(Stored data entries)
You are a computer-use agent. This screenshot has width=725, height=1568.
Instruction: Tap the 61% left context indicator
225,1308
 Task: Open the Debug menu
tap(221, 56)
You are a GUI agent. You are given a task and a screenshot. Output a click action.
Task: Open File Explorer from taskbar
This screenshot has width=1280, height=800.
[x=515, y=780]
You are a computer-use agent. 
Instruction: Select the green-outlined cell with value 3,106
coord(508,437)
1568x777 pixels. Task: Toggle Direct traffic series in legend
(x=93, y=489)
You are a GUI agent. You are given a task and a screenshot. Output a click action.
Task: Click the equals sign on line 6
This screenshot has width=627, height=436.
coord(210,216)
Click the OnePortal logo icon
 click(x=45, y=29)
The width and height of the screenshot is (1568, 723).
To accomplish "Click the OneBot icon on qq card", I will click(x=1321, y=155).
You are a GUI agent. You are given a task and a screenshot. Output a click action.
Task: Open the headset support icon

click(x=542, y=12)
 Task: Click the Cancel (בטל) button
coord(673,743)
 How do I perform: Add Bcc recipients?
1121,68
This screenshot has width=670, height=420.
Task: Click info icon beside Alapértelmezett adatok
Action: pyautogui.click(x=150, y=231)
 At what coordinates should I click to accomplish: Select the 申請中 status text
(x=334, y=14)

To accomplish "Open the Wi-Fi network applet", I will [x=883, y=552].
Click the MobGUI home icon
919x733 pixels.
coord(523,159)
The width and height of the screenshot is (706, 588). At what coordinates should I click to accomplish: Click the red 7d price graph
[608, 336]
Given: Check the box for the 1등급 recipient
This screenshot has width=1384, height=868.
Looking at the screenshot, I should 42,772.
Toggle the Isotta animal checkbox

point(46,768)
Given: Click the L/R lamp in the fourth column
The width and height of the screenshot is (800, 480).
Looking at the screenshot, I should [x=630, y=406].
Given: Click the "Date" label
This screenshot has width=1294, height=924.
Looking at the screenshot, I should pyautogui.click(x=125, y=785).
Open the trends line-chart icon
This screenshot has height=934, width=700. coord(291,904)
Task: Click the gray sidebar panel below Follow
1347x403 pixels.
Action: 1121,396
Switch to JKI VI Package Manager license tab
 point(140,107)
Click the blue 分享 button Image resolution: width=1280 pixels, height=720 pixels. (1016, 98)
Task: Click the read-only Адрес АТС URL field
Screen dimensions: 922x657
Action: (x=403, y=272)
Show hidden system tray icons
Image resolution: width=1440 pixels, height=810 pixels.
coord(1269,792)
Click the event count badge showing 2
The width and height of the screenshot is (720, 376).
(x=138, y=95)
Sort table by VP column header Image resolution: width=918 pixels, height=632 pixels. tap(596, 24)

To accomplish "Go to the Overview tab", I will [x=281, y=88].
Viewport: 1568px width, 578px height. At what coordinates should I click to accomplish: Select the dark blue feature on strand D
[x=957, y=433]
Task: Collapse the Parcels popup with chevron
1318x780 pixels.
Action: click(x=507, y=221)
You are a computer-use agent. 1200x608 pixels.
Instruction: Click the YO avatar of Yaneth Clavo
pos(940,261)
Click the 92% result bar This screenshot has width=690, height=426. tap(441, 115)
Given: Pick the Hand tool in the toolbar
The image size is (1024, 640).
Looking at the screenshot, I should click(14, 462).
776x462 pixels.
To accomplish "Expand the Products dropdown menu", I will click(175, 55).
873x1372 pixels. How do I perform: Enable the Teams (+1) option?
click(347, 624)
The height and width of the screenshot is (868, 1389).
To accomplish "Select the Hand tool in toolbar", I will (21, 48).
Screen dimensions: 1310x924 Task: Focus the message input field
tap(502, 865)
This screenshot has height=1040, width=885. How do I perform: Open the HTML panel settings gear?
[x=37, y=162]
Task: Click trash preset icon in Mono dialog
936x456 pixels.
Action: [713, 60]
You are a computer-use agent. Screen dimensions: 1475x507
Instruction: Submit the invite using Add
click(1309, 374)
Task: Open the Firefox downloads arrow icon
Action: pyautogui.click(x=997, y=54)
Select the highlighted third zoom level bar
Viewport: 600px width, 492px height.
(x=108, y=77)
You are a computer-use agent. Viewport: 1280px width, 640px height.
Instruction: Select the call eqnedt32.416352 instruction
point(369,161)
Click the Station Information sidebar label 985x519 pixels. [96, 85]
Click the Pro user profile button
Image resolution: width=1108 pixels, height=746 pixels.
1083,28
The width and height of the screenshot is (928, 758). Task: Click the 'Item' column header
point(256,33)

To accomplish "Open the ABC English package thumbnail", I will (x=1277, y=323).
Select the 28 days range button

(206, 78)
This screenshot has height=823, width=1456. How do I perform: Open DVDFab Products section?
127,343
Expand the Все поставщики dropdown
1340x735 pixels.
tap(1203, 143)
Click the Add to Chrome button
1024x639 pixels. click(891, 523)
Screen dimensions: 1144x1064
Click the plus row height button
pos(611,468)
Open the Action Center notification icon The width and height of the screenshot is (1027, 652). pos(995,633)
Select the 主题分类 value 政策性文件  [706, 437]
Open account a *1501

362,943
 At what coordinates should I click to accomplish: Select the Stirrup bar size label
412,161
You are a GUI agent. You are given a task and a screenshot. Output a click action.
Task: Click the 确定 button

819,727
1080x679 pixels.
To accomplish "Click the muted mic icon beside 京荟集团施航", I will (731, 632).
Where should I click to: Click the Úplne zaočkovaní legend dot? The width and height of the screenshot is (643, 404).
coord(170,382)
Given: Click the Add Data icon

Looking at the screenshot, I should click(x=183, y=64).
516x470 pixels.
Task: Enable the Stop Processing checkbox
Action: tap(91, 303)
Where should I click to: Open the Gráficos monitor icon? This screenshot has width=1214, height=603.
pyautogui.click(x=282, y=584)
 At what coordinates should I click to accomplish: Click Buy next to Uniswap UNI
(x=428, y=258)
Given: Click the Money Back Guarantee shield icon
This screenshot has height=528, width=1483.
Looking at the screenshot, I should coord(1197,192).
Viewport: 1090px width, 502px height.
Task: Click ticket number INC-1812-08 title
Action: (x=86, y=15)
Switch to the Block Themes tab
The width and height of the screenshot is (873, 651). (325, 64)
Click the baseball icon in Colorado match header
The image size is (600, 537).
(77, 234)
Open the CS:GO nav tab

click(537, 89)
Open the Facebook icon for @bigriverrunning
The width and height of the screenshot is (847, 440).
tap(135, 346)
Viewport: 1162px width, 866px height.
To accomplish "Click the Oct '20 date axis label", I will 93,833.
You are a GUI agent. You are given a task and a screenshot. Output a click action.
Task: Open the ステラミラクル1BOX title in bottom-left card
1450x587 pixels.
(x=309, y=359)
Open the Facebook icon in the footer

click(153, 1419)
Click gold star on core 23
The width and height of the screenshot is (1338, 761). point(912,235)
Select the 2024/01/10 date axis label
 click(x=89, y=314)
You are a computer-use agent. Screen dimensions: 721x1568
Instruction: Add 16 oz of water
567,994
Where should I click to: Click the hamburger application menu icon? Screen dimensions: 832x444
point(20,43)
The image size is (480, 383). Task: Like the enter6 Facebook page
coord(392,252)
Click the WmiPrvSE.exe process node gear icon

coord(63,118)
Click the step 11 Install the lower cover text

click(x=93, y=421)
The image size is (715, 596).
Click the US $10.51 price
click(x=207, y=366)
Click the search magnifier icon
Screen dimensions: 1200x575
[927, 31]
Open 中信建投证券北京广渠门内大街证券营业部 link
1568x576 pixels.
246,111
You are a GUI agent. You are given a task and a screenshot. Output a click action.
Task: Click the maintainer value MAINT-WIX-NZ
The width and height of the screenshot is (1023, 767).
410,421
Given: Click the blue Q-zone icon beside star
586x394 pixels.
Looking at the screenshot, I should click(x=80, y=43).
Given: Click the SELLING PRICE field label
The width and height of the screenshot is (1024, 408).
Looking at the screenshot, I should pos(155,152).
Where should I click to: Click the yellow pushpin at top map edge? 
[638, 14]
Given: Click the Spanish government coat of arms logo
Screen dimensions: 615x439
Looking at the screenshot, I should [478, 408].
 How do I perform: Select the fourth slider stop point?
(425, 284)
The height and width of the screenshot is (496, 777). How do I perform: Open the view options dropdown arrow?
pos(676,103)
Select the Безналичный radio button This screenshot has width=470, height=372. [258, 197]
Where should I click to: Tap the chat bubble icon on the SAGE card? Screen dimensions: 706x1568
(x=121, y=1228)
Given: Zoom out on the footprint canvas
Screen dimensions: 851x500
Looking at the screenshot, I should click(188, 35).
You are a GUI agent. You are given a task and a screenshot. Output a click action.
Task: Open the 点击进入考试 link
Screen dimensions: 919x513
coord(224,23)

### Work item:
Reproduce the entries above exactly, but only the lines between the line holding "Screen dimensions: 1144x1064" and the line holding "1080x679 pixels.", inclusive.

### Result for this task:
Screen dimensions: 1144x1064
Click the plus row height button
pos(611,468)
Open the Action Center notification icon The width and height of the screenshot is (1027, 652). pos(995,633)
Select the 主题分类 value 政策性文件  [706, 437]
Open account a *1501

362,943
 At what coordinates should I click to accomplish: Select the Stirrup bar size label
412,161
You are a GUI agent. You are given a task and a screenshot. Output a click action.
Task: Click the 确定 button

819,727
1080x679 pixels.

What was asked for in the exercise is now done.